▶ [Document passage]:
== Segment start ==

North Korea also depends on outside assistance from friendly states for training, access to supplies, manufacturing, and equipment. For example, recently Russia has provided assistance to North Korea on how to mine and extract uranium. North Korea also sends its students abroad to study at foreign universities. Earlier in the program’s life, North Korea obtained training and access to vital centrifuge equipment through the A.Q. Khan network. Khan had set up Pakistan’s nuclear weapons program and then began to market his consulting services to selected states. North Korea also operates a clandestine supply network in which it buys materials, equipment, and supplies it can steer to its nuclear weapons program.
Managing the risk of North Korea’s nuclear weapons program does not depend at all on restricting access to basic knowledge of physics, engineering, and mathematics. All of that knowledge is readily available and can’t be controlled. The risk is managed through sanctions against North Korea and those who assist it, control and interdiction of critical supplies that could be used for weapons, and through various diplomatic efforts.
But What If AGI is Developed?
Ultimately, the argument that LLMs should be restricted in what they can discuss is founded on the fear that they might become so smart that they can solve all the practical problems of developing some weapon of mass destruction all by themselves, circumventing the need for practical knowledge, experience, and access to supplies and equipment. A malevolent human would just need to ask the super-being LLM to help without worrying about the practical implementation challenges.
It’s easy to see that this fear is misplaced. We already have AGI: over eight billion biological AGIs live on earth, many of them quite intelligent. Is restricting their ability to talk about bombs or poisons or weapons of mass destruction the right way to control the risk? Or does the risk need to be controlled at the level of implementation—making sure that ammonium nitrate can’t be bought in large quantities, putting reasonable restrictions on access to biological lab equipment, or preventing rogue countries from obtaining access to critical supplies that can be used to build weapons of mass destruction? The best risk management strategy obviously would focus on implementation, which is just what the world does now.

== Segment end ==

▶ [Raw data]:
== Segment start ==

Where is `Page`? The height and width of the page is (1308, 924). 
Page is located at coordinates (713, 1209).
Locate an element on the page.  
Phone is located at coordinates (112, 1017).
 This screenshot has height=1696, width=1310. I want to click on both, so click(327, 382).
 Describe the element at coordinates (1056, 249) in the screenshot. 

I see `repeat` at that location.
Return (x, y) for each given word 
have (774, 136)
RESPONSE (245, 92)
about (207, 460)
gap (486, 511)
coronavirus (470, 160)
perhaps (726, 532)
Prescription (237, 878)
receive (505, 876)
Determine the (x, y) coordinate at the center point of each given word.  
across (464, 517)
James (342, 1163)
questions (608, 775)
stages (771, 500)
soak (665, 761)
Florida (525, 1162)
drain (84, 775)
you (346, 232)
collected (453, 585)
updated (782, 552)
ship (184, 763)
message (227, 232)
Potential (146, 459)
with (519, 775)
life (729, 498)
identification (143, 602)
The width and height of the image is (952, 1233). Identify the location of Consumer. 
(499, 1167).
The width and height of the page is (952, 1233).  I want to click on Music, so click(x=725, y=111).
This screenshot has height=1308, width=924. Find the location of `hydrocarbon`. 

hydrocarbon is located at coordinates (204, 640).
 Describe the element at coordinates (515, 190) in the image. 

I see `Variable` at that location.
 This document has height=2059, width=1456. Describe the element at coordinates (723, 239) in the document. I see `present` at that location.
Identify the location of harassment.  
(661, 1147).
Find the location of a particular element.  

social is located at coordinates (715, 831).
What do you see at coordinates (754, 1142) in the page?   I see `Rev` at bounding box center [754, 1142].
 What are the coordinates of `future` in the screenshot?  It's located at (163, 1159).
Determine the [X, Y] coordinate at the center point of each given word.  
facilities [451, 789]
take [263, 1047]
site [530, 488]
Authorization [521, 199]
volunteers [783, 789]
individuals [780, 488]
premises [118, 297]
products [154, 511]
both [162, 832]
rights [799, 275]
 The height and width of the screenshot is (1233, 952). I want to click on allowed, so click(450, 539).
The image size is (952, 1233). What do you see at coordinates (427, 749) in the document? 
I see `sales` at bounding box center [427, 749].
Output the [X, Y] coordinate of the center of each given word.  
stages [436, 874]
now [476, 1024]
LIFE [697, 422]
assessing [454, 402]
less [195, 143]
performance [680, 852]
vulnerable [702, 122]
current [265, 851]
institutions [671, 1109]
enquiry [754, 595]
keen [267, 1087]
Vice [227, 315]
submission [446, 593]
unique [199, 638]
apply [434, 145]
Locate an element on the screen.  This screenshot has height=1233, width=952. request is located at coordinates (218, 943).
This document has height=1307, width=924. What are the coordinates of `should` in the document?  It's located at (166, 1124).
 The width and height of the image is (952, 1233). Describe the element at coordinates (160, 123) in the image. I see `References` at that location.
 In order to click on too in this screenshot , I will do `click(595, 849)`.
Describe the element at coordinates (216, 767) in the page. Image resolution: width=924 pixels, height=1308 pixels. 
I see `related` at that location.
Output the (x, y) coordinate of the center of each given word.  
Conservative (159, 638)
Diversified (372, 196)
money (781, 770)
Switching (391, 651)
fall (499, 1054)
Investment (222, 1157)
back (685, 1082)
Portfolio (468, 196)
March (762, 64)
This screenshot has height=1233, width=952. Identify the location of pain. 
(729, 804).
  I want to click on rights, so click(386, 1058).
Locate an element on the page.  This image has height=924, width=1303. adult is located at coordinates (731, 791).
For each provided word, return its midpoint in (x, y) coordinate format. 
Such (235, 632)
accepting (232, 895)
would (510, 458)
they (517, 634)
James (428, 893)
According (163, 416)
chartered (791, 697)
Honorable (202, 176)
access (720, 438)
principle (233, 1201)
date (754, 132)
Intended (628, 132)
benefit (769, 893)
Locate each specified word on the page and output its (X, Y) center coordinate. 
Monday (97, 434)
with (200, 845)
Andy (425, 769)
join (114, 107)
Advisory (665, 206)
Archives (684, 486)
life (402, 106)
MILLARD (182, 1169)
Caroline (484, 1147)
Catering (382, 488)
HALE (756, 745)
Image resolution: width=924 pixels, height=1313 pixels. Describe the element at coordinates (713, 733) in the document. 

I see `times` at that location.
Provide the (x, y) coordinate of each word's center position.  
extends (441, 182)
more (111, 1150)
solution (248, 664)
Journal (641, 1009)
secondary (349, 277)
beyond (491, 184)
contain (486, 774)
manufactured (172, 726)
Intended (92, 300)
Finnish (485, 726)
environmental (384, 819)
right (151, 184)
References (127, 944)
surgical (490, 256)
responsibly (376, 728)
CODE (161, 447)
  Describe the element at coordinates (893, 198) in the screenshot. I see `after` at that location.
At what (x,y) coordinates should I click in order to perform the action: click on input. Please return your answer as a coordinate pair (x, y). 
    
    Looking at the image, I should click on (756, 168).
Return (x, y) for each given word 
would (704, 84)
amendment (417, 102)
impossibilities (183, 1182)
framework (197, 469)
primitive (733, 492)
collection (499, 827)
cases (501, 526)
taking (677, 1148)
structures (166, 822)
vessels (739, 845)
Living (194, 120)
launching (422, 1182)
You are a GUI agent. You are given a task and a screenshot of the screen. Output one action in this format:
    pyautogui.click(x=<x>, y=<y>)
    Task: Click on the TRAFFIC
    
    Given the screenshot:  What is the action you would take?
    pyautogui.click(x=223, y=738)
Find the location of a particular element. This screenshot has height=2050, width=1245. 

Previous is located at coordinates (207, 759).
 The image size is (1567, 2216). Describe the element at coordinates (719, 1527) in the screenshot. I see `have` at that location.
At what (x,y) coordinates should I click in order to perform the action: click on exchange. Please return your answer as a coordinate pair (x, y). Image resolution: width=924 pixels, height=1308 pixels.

== Segment end ==

▶ [Activity list]:
A - Can you shorten the paragraph in the passage on AI and weapons risk that begins "Managing the risk of North Korea's nuclear weapons program" into a brief list that keeps its main facts?
B - How would you update the stretch of the passage on AI and weapons risk from "But What If" through "practical implementation challenges.", with "malevolent" replaced by "malicious"?
C - What comes next? Continue the passage on AI and weapons risk from the point where it stops.
The entries have nothing to do with this work.

▶ [Replies]:
A -
- Managing the risk does not depend on restricting basic knowledge of physics, engineering, and mathematics, which is readily available and can't be controlled.
- The risk is instead managed through:
  - sanctions against North Korea and those who assist it
  - control and interdiction of critical supplies that could be used for weapons
  - various diplomatic efforts

B -
But What If AGI is Developed?
Ultimately, the argument that LLMs should be restricted in what they can discuss is founded on the fear that they might become so smart that they can solve all the practical problems of developing some weapon of mass destruction all by themselves, circumventing the need for practical knowledge, experience, and access to supplies and equipment. A malicious human would just need to ask the super-being LLM to help without worrying about the practical implementation challenges.

C -
The Illusory Policy Tradeoff
Policy issues are generally difficult because there is some tradeoff between competing objectives. In this case, however, there is no tradeoff between the goal of reducing the risk of criminal or terrorist activities and the desire to encourage open source AI development. Mandating safety measures in LLMs yields essentially zero risk reduction and it may in fact increase risks, since it convinces the public that risks are being managed when they exist unmanaged somewhere else. But mandating safety restrictions on LLMs will most certainly discourage open source development. Meta restricted the release of its most advanced open source Llama models in the EU, because it was concerned about complying with EU privacy and AI legislation. Thus, EU entrepreneurs were denied the ability to use, experiment with, and build on the Llama models. The EU, as a result, could well miss out on technology that has the potential to speed up productivity in the EU economies.
We need to avoid that outcome in the U.S. We should not put safety mandates on open source or proprietary AI models. Proprietary AI labs may want to voluntarily put restrictions on their models for other reasons, such as for managing potential legal or reputational risks, or for marketing purposes. But these restrictions should never be mandatory.